Records for finding displayed items
======

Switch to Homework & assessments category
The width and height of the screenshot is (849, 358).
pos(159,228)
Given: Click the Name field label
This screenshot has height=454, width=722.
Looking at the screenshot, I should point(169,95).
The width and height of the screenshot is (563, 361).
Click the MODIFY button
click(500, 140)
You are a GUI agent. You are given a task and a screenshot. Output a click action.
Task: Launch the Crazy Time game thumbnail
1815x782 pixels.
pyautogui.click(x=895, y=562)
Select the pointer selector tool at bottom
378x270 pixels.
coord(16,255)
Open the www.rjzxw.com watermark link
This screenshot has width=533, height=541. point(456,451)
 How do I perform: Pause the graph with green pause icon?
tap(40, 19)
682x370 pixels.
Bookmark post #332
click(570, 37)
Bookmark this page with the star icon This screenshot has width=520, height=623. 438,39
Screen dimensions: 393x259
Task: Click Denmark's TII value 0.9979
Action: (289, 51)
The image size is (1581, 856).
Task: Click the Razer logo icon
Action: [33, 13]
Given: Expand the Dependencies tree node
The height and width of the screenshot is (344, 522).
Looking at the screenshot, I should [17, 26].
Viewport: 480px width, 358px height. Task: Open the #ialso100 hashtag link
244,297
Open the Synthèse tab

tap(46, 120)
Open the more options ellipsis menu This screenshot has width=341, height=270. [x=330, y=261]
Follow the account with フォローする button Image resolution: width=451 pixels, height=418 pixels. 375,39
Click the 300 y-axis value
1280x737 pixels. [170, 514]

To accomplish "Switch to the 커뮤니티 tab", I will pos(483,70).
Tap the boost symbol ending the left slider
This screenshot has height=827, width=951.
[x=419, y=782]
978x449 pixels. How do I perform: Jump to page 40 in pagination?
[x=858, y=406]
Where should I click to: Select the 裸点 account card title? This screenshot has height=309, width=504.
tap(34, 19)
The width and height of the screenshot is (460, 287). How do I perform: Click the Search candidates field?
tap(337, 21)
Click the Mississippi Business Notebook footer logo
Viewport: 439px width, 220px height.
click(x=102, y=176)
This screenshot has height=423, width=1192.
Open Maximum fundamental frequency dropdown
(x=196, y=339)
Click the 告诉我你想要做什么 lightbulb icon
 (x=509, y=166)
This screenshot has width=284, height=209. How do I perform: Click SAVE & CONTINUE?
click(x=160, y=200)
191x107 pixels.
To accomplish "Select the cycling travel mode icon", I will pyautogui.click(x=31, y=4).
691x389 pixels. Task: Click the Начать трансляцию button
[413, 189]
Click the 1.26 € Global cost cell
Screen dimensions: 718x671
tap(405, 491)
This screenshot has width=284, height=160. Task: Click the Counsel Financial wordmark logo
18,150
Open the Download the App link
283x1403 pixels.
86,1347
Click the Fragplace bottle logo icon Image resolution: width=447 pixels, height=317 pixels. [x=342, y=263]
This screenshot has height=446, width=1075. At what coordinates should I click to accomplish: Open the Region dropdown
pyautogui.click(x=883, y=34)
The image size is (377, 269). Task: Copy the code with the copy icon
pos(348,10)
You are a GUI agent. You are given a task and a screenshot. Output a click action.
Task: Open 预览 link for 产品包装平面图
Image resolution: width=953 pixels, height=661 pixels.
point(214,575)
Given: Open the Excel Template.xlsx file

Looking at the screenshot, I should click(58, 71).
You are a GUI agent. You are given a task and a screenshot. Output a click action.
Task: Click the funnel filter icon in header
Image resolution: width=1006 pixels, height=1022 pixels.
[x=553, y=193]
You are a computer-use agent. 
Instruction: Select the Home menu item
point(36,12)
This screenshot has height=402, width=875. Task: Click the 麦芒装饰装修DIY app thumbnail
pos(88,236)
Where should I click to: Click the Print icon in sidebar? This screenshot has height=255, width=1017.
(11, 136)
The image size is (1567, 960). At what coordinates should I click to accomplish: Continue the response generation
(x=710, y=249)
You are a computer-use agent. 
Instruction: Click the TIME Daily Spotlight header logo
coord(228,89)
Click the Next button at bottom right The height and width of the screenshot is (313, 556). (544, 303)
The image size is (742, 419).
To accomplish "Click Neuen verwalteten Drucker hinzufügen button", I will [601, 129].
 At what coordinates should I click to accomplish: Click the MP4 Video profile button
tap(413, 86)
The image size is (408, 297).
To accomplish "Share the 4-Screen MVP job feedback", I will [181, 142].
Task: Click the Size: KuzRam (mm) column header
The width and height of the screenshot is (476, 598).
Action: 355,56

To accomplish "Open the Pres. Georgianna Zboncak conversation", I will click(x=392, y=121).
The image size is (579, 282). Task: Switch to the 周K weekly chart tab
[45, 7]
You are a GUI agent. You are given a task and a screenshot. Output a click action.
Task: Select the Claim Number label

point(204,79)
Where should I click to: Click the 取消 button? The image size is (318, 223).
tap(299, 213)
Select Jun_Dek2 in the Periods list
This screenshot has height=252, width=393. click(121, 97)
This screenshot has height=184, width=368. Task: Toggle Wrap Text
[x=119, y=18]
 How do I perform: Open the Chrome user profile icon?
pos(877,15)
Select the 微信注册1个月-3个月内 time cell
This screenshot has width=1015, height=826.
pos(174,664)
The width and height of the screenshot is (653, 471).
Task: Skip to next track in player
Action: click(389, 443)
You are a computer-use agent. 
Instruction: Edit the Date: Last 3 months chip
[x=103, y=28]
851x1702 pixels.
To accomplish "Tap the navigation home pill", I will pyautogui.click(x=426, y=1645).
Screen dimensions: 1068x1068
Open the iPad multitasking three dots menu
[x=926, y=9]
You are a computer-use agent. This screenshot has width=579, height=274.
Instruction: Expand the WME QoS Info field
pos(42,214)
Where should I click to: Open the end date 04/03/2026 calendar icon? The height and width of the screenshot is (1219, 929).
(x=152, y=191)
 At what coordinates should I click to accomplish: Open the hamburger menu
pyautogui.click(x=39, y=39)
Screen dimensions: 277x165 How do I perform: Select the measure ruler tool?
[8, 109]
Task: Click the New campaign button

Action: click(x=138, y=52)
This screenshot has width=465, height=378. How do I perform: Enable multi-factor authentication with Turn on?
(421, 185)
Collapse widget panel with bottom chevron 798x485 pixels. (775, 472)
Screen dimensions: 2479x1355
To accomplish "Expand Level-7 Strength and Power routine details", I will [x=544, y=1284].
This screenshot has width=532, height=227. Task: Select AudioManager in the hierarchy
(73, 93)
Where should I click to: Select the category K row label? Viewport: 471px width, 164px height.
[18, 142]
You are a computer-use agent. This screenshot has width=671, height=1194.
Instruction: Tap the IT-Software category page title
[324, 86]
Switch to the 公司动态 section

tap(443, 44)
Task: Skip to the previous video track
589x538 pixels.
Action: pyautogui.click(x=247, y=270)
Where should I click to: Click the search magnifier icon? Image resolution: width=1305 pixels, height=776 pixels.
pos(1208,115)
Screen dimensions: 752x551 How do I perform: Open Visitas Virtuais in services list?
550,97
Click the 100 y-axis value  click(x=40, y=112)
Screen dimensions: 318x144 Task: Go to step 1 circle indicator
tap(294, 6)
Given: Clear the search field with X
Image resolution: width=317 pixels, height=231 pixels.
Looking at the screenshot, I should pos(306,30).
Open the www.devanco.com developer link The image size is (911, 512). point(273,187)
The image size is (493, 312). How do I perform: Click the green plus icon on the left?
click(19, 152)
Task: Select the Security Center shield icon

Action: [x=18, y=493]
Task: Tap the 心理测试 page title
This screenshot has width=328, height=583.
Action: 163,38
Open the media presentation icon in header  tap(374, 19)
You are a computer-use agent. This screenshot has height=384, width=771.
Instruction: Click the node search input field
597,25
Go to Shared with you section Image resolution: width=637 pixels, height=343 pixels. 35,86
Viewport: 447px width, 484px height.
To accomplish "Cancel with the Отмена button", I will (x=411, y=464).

======

Aim of the exercise ▸
Copy out the material exactly, starting at the line containing "Click the Next" and ending with the line containing "pyautogui.click(x=39, y=39)".

The answer ▸
Click the Next button at bottom right The height and width of the screenshot is (313, 556). (544, 303)
The image size is (742, 419).
To accomplish "Click Neuen verwalteten Drucker hinzufügen button", I will [601, 129].
 At what coordinates should I click to accomplish: Click the MP4 Video profile button
tap(413, 86)
The image size is (408, 297).
To accomplish "Share the 4-Screen MVP job feedback", I will [181, 142].
Task: Click the Size: KuzRam (mm) column header
The width and height of the screenshot is (476, 598).
Action: 355,56

To accomplish "Open the Pres. Georgianna Zboncak conversation", I will click(x=392, y=121).
The image size is (579, 282). Task: Switch to the 周K weekly chart tab
[45, 7]
You are a GUI agent. You are given a task and a screenshot. Output a click action.
Task: Select the Claim Number label

point(204,79)
Where should I click to: Click the 取消 button? The image size is (318, 223).
tap(299, 213)
Select Jun_Dek2 in the Periods list
This screenshot has height=252, width=393. click(121, 97)
This screenshot has height=184, width=368. Task: Toggle Wrap Text
[x=119, y=18]
 How do I perform: Open the Chrome user profile icon?
pos(877,15)
Select the 微信注册1个月-3个月内 time cell
This screenshot has width=1015, height=826.
pos(174,664)
The width and height of the screenshot is (653, 471).
Task: Skip to next track in player
Action: click(389, 443)
You are a computer-use agent. 
Instruction: Edit the Date: Last 3 months chip
[x=103, y=28]
851x1702 pixels.
To accomplish "Tap the navigation home pill", I will pyautogui.click(x=426, y=1645).
Screen dimensions: 1068x1068
Open the iPad multitasking three dots menu
[x=926, y=9]
You are a computer-use agent. This screenshot has width=579, height=274.
Instruction: Expand the WME QoS Info field
pos(42,214)
Where should I click to: Open the end date 04/03/2026 calendar icon? The height and width of the screenshot is (1219, 929).
(x=152, y=191)
 At what coordinates should I click to accomplish: Open the hamburger menu
pyautogui.click(x=39, y=39)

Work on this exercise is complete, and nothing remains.